**TASK DESCRIPTION**. Find, in the records below, the line that contains "Instruction: Toggle the" and the line that contains "Open the Om menu item". Copy those two lines and everything between them exactly, but not the pictures.

**LISTED ENTRIES**.
• • • •
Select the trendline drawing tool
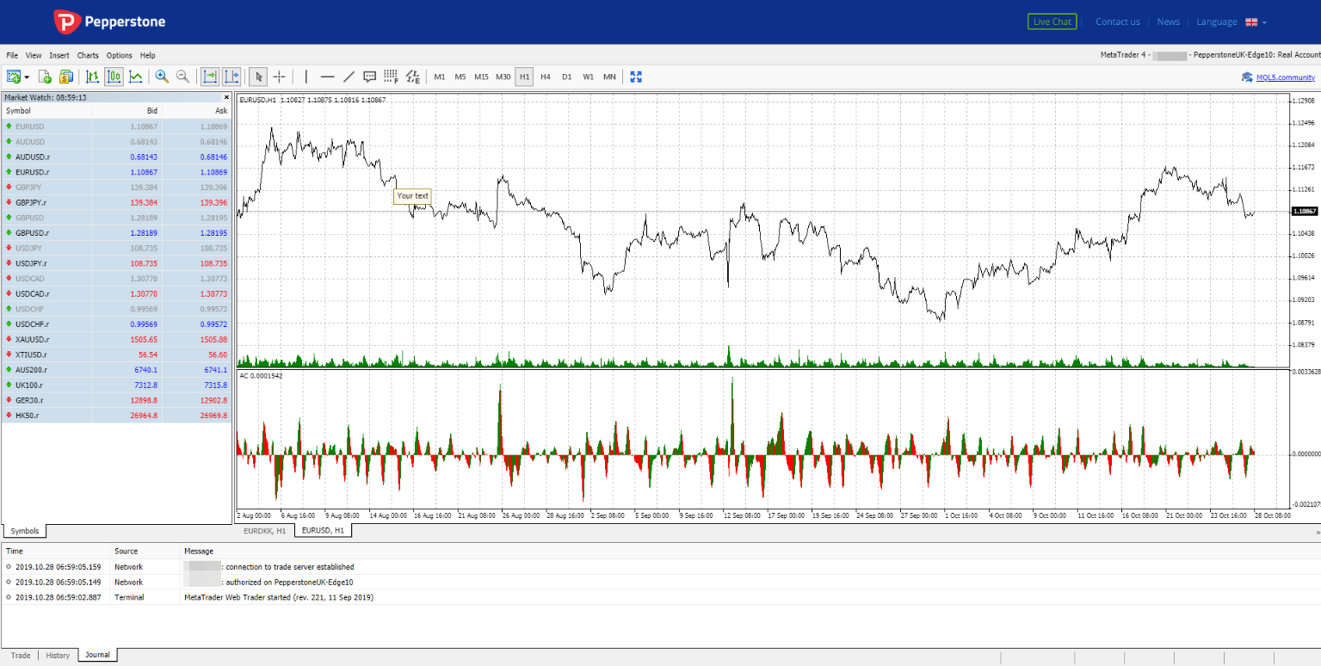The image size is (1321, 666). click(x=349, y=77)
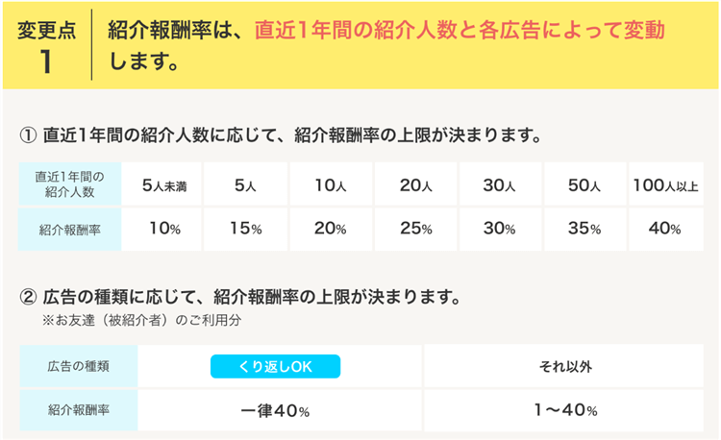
• • • •
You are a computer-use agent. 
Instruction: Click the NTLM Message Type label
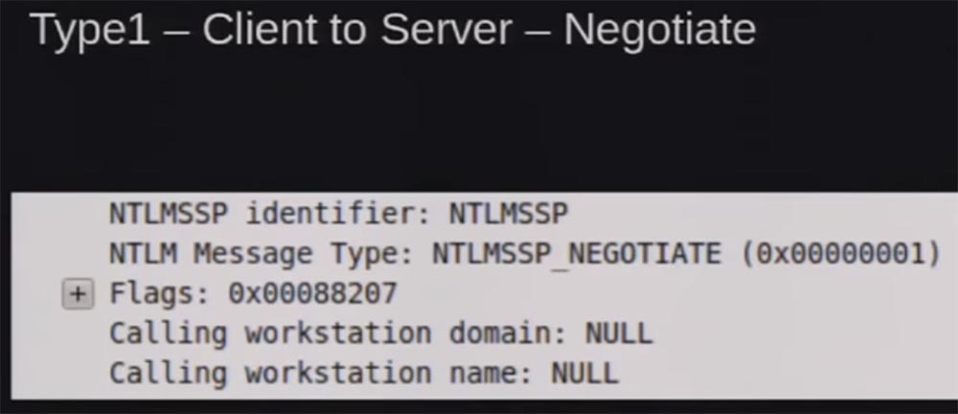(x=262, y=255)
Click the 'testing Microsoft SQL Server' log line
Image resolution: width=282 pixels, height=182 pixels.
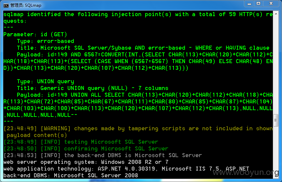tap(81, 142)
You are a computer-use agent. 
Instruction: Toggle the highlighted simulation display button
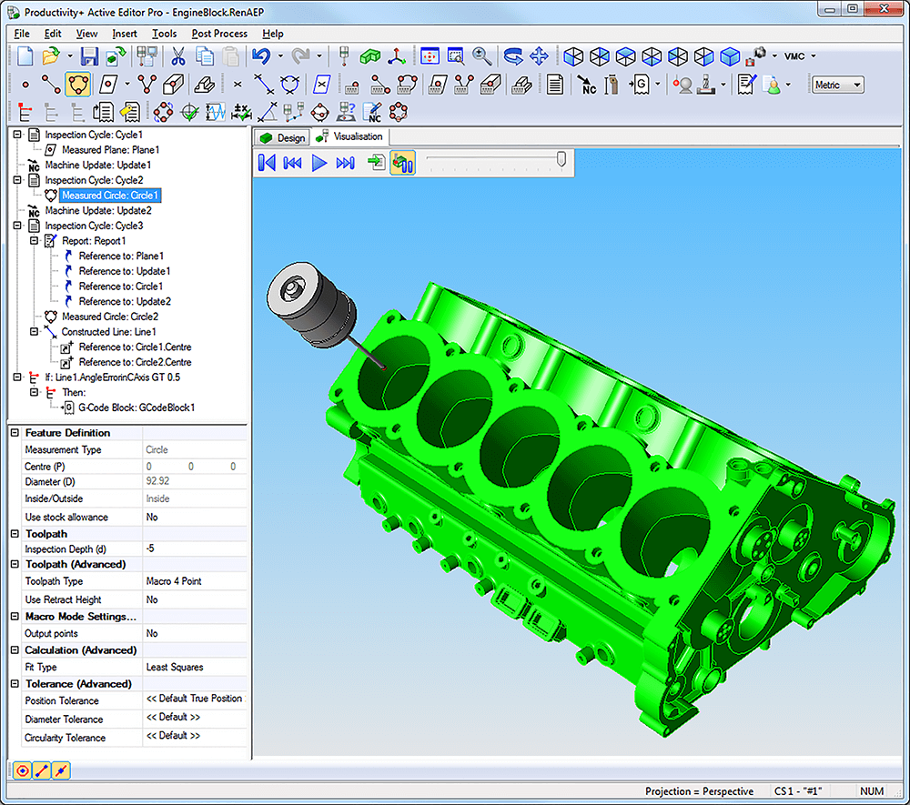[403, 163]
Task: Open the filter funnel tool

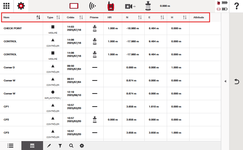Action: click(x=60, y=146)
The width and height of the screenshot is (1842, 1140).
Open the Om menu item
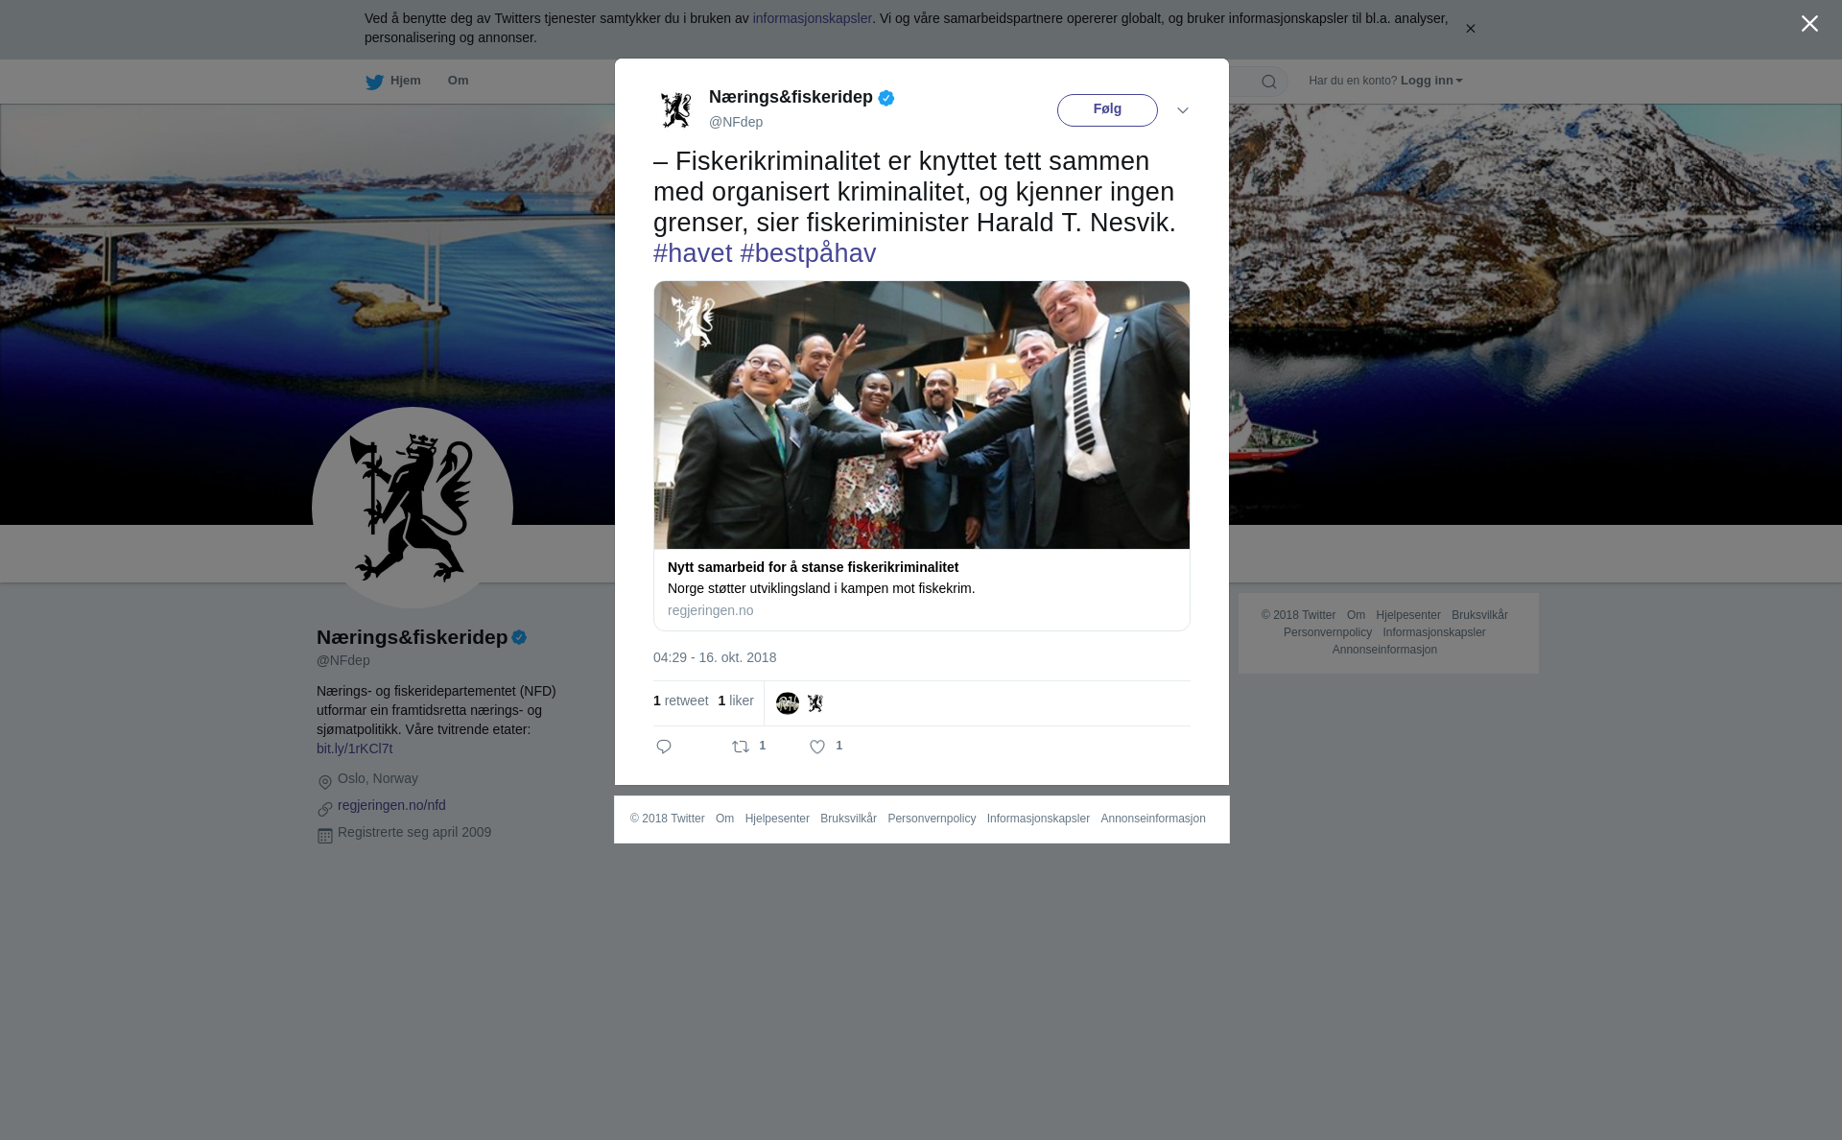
• • • •
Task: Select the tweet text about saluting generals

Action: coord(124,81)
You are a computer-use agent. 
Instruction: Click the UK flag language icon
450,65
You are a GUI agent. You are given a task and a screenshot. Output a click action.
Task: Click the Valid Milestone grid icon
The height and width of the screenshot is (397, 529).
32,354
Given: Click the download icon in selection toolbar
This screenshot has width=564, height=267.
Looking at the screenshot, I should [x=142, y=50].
• • • •
**OUTPUT OF THE TASK**.
Instruction: Toggle the highlighted simulation display button
[403, 163]
Task: Open the filter funnel tool

Action: click(x=60, y=146)
The width and height of the screenshot is (1842, 1140).
Open the Om menu item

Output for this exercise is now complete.